The bulk of the funds earmarked for Marshall Heights in fiscal 1982 and 1983 went to Alexander Grant & Co., a Chicago-based accounting firm that now employs former city administrator Elijah B. Rogers in its Washington office.
City officials said the contract was awarded while Rogers was city administrator, but that it was negotiated by Alphonse G. Hill, the deputy mayor for finance.
The auditor also said that public works officials obtained budget authorizations from the City Council for the Marshall Heights project while fully aware that the money would be spent on unrelated projects, including the consulting work.
City Administrator Thomas M. Downs and other city officials acknowledged yesterday that some technical mistakes were made in handling the Marshall Heights program. However, they denied that the budget approval process was circumvented or subverted and emphasized that the city is committed to completing the project.
Downs disputed Troupe's assertion that public works officials were required to get council approval to use Marshall Heights funds for the unrelated projects. He also said the Public Works Department finished work on all streets designated by the council as top priorities.
Marshall Heights, nearly 20 blocks of low- to moderate-income housing in Southeast Washington, was designated as a special target area in 1980 as part of Mayor Marion Barry's rebuilding program.
As part of the program, the city agreed to use federal housing funds to pay half the costs for repairing the sidewalks and gutters -- charges normally paid by neighborhood residents when the repairs are being done for the first time.
"Our citizens are not angry," said Carrie L. Thornhill, deputy director of the Marshall Heights Community Development Organization Inc. "Basically, we want the work completed."
Downs said the special program was halted in 1982 because the matching federal funds were unexpectedly cut off and that the council was informed of that. He said the cutoff crippled the program because, by law, the city cannot pay the entire repair costs with local funds.

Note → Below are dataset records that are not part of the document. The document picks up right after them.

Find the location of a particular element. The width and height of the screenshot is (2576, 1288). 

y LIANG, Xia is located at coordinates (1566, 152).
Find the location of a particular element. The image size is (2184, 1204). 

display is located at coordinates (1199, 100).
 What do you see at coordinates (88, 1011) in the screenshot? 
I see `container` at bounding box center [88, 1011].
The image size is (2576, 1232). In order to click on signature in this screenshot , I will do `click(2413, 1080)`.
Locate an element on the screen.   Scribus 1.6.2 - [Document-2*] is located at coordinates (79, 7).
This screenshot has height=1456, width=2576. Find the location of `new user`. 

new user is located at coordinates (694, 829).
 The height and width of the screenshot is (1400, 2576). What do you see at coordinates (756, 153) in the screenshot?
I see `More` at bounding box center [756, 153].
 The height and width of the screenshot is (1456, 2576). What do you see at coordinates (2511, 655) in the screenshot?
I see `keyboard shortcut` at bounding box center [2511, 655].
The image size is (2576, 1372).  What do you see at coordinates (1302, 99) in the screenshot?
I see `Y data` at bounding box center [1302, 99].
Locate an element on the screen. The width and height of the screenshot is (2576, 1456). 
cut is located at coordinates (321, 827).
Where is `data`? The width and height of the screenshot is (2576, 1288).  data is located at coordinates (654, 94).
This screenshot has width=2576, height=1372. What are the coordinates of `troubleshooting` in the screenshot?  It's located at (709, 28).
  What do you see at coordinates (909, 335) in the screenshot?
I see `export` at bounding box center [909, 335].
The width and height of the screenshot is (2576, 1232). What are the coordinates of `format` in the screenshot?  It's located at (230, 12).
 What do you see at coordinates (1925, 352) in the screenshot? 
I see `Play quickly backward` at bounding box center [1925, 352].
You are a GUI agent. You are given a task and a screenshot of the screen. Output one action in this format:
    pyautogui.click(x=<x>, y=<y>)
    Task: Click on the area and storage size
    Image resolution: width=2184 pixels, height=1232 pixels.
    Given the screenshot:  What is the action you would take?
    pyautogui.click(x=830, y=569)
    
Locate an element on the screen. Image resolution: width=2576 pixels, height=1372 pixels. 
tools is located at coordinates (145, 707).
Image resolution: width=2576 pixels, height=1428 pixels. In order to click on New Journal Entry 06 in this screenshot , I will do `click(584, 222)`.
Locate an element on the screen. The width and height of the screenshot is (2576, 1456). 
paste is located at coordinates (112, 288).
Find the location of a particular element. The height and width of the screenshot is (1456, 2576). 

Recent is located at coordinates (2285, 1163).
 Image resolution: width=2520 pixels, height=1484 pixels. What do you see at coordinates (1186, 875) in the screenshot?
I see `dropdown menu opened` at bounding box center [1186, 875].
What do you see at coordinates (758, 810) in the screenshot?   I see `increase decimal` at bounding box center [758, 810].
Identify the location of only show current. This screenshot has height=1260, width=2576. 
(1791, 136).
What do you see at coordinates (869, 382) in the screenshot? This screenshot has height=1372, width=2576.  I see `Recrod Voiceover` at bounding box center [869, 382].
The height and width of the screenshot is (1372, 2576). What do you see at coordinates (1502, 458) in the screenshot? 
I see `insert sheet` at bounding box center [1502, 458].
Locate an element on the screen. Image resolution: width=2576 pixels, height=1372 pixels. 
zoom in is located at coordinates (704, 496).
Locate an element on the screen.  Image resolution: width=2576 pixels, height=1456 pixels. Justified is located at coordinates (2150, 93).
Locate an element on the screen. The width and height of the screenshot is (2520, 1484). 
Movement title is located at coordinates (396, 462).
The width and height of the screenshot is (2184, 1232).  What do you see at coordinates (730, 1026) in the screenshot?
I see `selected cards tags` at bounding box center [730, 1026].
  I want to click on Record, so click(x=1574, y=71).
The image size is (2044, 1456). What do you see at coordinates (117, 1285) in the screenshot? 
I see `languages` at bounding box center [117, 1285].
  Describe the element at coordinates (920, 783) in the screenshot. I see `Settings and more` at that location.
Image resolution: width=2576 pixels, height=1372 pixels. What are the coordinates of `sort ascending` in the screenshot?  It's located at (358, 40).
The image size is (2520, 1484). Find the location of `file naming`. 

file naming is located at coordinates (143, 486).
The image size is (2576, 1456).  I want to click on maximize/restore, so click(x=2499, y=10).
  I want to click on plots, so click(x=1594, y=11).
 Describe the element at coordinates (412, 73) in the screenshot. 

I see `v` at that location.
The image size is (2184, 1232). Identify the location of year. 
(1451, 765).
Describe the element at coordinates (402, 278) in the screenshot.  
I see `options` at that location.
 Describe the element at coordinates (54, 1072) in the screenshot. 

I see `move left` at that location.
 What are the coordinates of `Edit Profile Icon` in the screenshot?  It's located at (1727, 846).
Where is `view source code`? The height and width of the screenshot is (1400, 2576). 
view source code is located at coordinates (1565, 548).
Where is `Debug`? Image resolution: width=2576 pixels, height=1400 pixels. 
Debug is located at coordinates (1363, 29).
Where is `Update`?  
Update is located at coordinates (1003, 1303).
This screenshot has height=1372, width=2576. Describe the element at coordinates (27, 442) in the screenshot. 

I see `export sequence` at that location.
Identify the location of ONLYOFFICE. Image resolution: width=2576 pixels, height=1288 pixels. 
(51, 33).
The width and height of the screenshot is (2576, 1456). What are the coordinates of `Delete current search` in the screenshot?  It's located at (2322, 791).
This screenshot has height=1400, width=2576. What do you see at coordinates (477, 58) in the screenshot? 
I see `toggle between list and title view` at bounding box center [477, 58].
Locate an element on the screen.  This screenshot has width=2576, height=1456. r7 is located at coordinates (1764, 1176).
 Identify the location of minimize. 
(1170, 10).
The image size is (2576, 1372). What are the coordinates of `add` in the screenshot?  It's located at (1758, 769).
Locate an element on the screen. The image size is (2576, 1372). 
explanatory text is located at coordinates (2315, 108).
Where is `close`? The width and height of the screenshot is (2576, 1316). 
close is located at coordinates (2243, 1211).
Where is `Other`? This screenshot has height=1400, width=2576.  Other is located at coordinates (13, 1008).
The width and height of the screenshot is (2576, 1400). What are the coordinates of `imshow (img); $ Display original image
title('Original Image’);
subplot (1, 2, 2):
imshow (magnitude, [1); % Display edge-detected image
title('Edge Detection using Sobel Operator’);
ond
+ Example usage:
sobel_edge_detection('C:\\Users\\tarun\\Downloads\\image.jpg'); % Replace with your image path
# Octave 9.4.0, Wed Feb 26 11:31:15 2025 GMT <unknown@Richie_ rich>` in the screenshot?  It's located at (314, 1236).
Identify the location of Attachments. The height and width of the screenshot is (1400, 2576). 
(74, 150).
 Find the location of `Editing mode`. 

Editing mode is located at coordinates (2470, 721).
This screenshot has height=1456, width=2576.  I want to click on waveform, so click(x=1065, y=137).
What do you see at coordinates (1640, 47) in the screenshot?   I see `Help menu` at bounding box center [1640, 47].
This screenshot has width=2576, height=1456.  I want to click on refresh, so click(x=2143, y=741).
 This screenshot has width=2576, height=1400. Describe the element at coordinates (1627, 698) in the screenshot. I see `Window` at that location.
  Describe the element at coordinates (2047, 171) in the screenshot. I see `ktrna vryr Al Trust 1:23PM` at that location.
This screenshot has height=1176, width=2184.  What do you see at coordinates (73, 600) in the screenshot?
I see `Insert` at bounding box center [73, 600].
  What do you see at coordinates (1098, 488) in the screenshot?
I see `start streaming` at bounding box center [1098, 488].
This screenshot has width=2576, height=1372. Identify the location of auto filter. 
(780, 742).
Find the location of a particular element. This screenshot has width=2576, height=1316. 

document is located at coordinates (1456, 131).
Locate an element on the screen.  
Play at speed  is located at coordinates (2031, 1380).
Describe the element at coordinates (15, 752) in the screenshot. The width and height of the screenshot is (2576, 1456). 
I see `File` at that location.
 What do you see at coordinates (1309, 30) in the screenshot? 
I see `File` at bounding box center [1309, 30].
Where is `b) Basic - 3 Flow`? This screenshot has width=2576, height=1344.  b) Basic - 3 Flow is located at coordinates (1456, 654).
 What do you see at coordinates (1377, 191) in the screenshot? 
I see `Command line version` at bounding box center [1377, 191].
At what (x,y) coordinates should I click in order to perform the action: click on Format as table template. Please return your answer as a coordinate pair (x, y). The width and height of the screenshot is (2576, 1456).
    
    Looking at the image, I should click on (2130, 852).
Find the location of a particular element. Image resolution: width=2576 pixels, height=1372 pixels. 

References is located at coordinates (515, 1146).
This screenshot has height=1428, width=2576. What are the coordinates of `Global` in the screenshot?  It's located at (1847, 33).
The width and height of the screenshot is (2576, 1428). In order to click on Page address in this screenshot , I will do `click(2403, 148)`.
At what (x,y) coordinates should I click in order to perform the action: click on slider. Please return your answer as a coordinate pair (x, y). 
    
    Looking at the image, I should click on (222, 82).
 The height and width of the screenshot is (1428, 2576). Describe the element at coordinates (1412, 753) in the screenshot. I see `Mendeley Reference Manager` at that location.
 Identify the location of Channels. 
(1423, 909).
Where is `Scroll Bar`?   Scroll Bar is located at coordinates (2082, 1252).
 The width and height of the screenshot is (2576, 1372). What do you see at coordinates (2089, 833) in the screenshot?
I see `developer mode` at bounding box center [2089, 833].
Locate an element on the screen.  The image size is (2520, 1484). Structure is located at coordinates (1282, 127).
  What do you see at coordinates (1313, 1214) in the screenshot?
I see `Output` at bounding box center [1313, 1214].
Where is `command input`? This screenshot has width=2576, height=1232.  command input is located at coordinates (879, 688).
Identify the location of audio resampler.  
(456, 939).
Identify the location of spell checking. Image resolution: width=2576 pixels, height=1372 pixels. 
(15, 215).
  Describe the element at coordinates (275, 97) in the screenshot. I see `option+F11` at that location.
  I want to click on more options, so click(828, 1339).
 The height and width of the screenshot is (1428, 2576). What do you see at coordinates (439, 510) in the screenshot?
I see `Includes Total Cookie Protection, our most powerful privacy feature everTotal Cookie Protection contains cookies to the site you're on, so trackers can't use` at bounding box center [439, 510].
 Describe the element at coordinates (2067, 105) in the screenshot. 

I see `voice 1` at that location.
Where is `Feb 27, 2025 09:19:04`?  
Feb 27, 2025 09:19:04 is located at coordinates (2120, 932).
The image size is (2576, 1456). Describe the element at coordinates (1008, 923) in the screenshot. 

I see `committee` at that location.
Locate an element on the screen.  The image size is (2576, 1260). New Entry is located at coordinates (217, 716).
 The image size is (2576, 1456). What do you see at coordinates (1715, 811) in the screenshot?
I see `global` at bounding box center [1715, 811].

He said that once the federal funds were halted public works officials then decided to use part of the Marshall Heights money to pay for the consultants and other improvement projects outside of Marshall Heights.
Downs said that public works officials erred in charging the entire $957,000 worth of consultant work to the Marshall Heights program. He said the city has decided to correct the mistake by applying the consultants' cost to the entire capital projects budget.